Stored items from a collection
--- Begin ---

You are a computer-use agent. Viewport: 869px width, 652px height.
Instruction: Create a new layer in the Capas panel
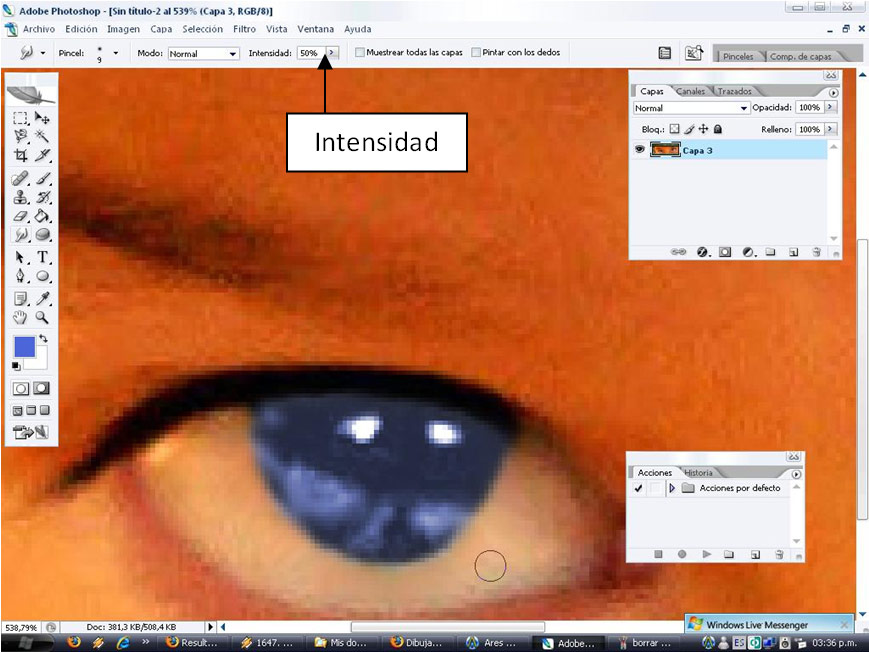pyautogui.click(x=791, y=251)

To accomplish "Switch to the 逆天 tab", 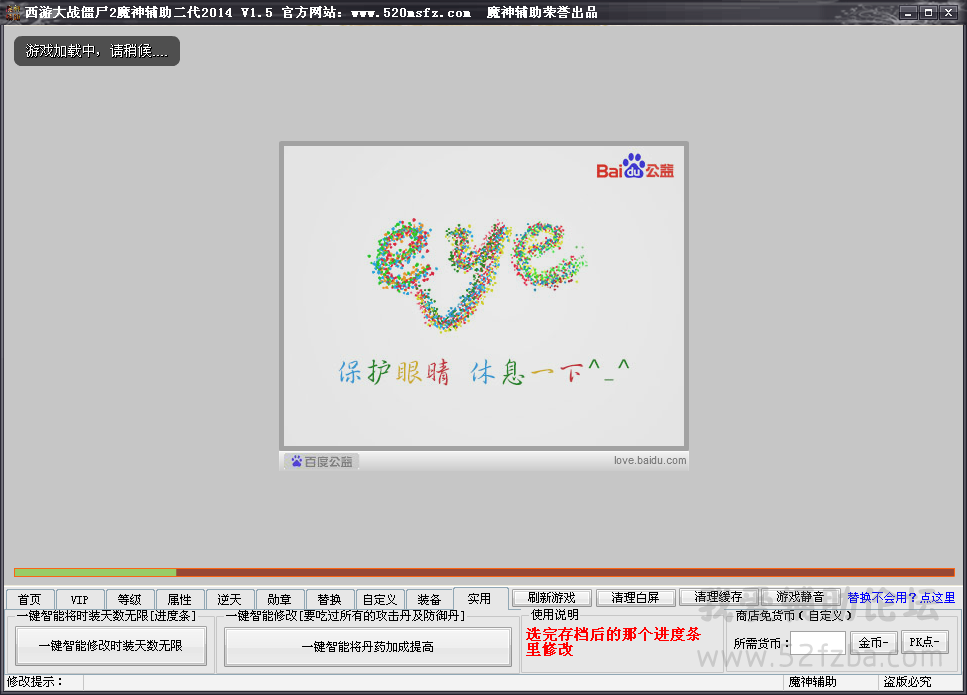I will point(230,599).
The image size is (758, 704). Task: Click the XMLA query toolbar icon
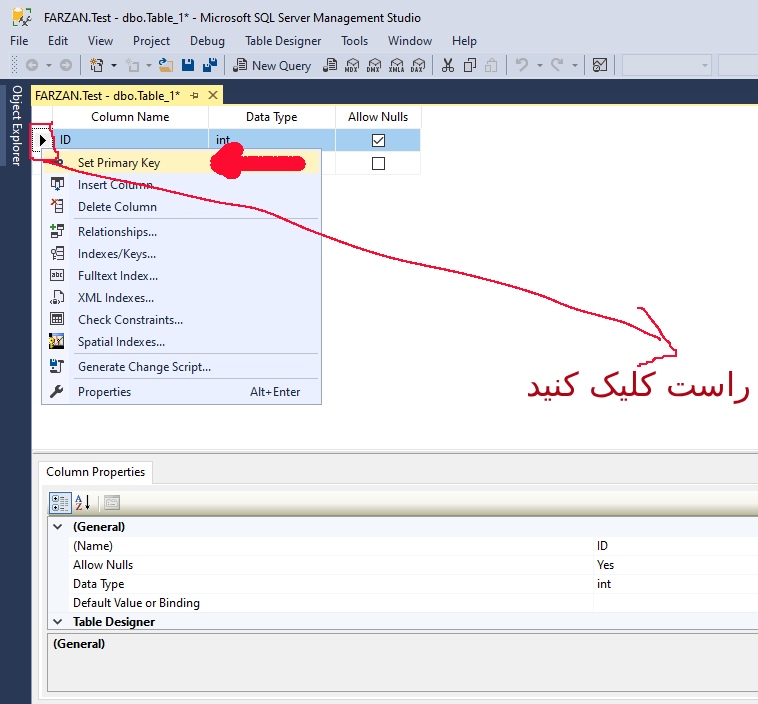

--- End ---

▸ Work required: Tally the lines in the rows above that contain the string "width", with case counting, and give only the number.

▸ Reply to the exercise: 1